A protein that helps build the actin cytoskeleton enables Schwann cells to fashion the myelin insulation that speeds nerve conduction, Novak et al. reveal.
In the peripheral nervous system, a Schwann cell wraps its membrane around individual axons again and again, eventually producing a myelin coating. Researchers think that myelination requires renovation of the actin cytoskeleton, but they haven't worked out the mechanism. One possible link between actin and myelination is the neural Wiskott-Aldrich syndrome protein (N-WASP). N-WASP spurs actin polymerization by turning on the Arp2/3 complex.
To test whether N-WASP promotes myelination, Novak et al. engineered mice whose Schwann cells lacked the protein. The animals showed signs of peripheral nerve damage, including poor coordination and balance. Novak et al. also found that nerve impulses traveled much slower than normal in the rodents.
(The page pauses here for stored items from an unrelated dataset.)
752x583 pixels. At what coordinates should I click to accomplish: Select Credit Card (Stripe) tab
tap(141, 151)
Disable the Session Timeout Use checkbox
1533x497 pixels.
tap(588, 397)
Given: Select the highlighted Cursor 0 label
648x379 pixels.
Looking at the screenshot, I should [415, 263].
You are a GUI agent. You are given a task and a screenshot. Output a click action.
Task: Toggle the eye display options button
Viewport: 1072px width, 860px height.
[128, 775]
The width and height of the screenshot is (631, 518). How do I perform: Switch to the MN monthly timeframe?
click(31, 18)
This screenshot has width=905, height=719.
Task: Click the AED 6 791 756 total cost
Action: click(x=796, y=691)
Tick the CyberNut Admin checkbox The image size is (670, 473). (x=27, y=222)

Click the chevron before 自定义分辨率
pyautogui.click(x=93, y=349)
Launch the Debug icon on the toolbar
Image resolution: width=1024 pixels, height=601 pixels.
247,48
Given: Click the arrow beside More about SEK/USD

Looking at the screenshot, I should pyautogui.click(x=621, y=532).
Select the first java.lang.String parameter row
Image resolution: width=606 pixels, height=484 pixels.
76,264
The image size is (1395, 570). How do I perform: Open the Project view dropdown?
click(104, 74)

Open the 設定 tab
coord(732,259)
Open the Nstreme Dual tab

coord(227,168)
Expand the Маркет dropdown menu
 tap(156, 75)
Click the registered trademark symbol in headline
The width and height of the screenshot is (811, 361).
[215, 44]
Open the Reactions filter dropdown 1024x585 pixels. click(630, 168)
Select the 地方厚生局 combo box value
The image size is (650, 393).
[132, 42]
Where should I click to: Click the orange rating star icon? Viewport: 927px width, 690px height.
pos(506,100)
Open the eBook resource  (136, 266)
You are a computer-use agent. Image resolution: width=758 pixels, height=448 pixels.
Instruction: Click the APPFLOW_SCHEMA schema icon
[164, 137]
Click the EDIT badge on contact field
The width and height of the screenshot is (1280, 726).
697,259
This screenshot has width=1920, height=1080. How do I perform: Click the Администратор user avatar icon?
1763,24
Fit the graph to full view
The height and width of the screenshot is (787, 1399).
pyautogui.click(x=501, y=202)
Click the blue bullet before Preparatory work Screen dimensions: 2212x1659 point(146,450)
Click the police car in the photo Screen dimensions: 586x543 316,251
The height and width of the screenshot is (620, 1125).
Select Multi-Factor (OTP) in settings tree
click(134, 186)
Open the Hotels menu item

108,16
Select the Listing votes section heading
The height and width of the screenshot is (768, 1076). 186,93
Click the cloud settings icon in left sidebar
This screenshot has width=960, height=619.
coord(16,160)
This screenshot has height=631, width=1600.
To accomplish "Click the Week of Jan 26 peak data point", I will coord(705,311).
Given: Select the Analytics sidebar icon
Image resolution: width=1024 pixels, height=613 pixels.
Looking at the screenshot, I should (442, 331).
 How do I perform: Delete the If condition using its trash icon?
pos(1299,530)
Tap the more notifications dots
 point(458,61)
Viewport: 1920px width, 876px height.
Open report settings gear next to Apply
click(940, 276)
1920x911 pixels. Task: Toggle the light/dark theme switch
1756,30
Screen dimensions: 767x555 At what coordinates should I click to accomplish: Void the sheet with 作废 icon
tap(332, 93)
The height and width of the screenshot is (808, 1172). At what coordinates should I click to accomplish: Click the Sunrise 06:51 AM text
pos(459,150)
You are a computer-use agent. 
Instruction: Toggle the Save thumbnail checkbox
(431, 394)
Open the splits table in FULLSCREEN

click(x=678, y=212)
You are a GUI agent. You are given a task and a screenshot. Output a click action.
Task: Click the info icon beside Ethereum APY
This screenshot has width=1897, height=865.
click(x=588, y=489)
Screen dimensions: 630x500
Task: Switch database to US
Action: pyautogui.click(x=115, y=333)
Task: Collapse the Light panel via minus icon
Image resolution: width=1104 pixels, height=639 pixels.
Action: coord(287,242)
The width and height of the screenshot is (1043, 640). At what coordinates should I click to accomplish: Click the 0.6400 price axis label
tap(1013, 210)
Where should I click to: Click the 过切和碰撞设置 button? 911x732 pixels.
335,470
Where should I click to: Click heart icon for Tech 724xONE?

When the researchers scrutinized the sciatic nerves from the mice, they observed that most axons had no myelin at all, whereas a few axons showed thin, short myelin segments. Thus, Schwann cells in the engineered animals could enclose the axons, but they couldn't produce myelin sheaths. That finding indicates that N-WASP allows a Schwann cell to coil its membrane around an axon. The researchers now want to decipher the signals that control N-WASP activity during this process.